Hlib Mykhailenko has defended his Ph.D. thesis on Wednesday, June, 14 th , 2017 at 14:30, in the Inria, Euler violet room.
Title: Distributed Edge Partitioning
- Pietro Michardi (Eurecom)
- Matteo Sereno (Università degli Studi di Torino)
- Fabrice Huet (University of Nice-Sophia Antipolis)
- Guillaume Urvoy-Keller (Laboratory I3S)
- Damiano Carra (University of Verona)
- Giovanni Neglia (Inria Sophia Antipolis)
In distributed graph computation, graph partitioning is an important preliminary step because the computation time can significantly depend on how the graph has been split among the different executors. In this thesis we explore the graph partitioning problem. Recently, edge partitioning approach has been advocated as a better approach to process graphs with a power-law degree distribution, which are very common in real-world datasets.
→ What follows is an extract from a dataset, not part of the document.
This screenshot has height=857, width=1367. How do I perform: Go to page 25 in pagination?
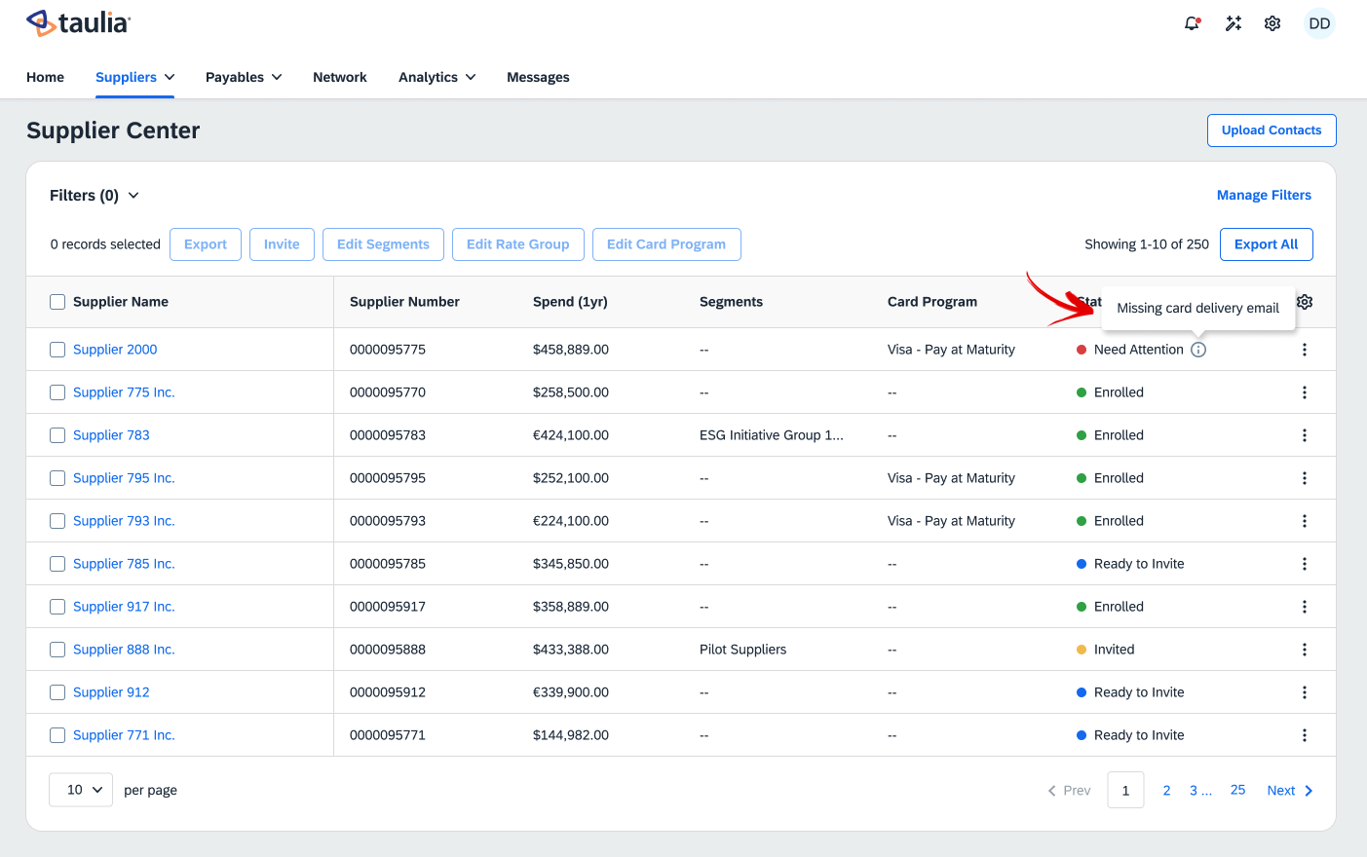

That is why we focus on edge partitioning approach. We start by an overview of existing metrics, to evaluate the quality of the graph partitioning. We briefly study existing graph processing systems: Hadoop, Giraph, Giraph++, Distributed GrahpLab, and PowerGraph with their key features. Next, we compare them to Spark, a popular big-data processing framework with its graph processing APIs \u2014 GraphX. We provide an overview of existing edge partitioning algorithms and introduce partitioner classification. We conclude that, based only on published work, it is not possible to draw a clear conclusion about the relative performances of these partitioners. For this reason, we have experimentally compared all the edge partitioners currently available for GraphX. Results suggest that Hybrid-Cut partitioner provides the best performance. We then study how it is possible to evaluate the quality of a partition before running a computation. To this purpose, we carry experiments with GraphX and we perform an accurate statistical analysis using a linear regression model. Our experimental results show that communication metrics like vertex-cut and communication cost are effective predictors in most of the cases. Finally, we propose a framework for distributed edge partitioning based on distributed simulated annealing which can be used to optimize a large family of partitioning metrics. We provide sufficient conditions for convergence to the optimum and discuss which metrics can be efficiently optimized in a distributed way. We implemented our framework with GraphX and performed a comparison with JA-BE-JA-VC, a state-of-the-art partitioner that inspired our approach. We show that our approach can provide significant improvements.